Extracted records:
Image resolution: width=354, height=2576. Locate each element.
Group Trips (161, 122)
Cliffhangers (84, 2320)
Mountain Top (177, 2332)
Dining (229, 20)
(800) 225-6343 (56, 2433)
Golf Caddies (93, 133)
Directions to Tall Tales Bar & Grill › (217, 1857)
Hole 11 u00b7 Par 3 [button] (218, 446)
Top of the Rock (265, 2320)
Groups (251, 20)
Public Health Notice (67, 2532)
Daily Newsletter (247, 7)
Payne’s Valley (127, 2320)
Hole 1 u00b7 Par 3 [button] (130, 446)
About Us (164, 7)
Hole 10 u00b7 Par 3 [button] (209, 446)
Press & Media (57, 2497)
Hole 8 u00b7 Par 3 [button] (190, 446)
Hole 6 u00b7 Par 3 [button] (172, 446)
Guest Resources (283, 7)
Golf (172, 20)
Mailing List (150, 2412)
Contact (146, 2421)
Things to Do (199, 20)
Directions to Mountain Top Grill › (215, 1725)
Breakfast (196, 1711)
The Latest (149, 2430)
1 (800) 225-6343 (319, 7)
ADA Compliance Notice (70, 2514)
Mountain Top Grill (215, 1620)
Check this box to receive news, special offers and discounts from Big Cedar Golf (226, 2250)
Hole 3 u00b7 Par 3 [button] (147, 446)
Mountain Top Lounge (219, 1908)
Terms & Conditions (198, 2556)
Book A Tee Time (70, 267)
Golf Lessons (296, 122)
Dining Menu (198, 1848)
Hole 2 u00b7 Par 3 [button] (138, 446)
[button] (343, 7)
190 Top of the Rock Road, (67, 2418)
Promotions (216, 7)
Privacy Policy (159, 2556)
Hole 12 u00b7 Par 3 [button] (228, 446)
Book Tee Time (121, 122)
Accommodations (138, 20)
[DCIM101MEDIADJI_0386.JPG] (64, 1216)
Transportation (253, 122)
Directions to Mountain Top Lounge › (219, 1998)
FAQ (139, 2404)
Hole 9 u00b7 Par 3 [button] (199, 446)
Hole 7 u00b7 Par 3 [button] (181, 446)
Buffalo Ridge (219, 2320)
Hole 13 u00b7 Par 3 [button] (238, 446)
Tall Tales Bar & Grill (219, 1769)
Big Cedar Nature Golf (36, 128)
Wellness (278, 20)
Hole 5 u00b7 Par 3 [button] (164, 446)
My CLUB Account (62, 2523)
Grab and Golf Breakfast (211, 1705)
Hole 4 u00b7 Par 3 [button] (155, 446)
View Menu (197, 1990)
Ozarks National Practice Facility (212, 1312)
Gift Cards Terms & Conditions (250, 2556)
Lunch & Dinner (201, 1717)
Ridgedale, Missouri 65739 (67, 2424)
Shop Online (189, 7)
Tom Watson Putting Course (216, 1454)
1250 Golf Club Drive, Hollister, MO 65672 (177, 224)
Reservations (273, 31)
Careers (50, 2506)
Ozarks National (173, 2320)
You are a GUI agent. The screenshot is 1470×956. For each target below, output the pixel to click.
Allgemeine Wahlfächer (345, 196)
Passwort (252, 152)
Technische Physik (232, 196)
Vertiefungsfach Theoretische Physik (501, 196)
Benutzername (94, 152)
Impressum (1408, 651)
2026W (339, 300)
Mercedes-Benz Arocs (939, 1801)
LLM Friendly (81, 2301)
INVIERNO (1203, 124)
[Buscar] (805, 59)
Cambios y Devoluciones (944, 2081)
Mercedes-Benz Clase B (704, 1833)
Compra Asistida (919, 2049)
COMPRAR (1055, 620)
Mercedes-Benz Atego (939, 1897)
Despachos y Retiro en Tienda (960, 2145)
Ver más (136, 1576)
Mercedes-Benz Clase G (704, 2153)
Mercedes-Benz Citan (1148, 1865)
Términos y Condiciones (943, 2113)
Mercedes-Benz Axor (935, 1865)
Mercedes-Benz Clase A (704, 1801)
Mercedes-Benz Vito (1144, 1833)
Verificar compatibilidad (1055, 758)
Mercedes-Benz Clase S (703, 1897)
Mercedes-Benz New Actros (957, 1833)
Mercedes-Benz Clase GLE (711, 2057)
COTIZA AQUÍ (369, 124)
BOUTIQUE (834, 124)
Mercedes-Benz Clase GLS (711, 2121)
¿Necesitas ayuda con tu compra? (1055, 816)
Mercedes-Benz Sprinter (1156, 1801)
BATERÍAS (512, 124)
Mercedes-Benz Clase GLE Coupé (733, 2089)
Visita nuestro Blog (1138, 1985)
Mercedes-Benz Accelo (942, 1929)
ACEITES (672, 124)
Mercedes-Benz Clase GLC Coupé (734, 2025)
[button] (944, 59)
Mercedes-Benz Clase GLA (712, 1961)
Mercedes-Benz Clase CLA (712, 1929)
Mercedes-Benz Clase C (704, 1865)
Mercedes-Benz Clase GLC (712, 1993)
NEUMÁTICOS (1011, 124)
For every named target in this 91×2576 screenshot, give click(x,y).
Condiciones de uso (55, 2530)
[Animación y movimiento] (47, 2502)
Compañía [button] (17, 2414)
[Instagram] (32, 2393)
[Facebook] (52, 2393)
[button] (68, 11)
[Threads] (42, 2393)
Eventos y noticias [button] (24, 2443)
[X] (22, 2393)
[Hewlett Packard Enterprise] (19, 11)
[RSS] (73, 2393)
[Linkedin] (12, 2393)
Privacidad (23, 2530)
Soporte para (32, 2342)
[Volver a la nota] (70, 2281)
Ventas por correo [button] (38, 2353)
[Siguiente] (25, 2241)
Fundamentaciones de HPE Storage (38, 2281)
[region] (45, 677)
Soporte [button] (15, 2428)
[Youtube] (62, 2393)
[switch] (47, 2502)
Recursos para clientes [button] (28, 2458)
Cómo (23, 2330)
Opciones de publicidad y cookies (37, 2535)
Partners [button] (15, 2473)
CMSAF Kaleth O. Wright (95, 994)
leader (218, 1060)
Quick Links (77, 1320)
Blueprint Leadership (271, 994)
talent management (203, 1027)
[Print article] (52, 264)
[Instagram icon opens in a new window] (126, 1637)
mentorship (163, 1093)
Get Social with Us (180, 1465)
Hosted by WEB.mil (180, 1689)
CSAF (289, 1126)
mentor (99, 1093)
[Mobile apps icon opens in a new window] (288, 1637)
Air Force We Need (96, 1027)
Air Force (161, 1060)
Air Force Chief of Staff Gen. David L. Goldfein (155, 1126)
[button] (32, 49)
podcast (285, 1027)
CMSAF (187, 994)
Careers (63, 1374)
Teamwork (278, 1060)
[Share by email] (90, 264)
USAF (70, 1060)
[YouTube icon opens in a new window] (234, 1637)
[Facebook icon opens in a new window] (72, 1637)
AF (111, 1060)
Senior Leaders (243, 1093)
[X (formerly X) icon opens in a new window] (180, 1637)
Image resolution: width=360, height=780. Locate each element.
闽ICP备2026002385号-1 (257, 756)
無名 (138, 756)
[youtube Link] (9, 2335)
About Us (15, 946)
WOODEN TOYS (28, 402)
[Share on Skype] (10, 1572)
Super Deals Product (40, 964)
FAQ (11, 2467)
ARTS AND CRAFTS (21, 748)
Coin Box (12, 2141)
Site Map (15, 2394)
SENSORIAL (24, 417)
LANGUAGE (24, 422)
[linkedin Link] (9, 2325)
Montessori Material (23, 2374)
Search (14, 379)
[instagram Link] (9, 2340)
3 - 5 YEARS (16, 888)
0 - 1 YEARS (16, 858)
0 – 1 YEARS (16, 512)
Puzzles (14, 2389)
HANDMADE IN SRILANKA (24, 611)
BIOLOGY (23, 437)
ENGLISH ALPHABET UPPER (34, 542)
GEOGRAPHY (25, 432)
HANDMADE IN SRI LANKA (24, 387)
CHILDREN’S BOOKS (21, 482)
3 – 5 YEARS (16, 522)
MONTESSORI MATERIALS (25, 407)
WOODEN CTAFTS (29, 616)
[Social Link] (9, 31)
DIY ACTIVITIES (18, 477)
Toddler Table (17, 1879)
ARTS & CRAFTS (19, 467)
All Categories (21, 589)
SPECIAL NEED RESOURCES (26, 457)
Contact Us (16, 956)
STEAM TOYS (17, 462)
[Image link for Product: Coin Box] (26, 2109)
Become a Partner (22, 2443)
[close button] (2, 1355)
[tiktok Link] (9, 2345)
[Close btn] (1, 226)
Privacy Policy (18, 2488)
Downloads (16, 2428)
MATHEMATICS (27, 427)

> [WORK TASK] Begin at the line that has "Coin Box (12, 2141)" in the entries above; stop after the line that has "BIOLOGY (23, 437)". Transcribe exactly those lines and no others.

> [RESPONSE BOX]
Coin Box (12, 2141)
Site Map (15, 2394)
SENSORIAL (24, 417)
LANGUAGE (24, 422)
[linkedin Link] (9, 2325)
Montessori Material (23, 2374)
Search (14, 379)
[instagram Link] (9, 2340)
3 - 5 YEARS (16, 888)
0 - 1 YEARS (16, 858)
0 – 1 YEARS (16, 512)
Puzzles (14, 2389)
HANDMADE IN SRILANKA (24, 611)
BIOLOGY (23, 437)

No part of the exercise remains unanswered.